Your task is to reproduce exactly the lines from the line with "Open the Chloé woven basket image" through the end of the records below.

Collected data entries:

--- START ---

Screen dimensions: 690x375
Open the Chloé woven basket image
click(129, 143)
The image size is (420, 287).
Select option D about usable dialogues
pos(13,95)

--- END ---

RESULT OF THIS TASK:
Open the Chloé woven basket image
click(129, 143)
The image size is (420, 287).
Select option D about usable dialogues
pos(13,95)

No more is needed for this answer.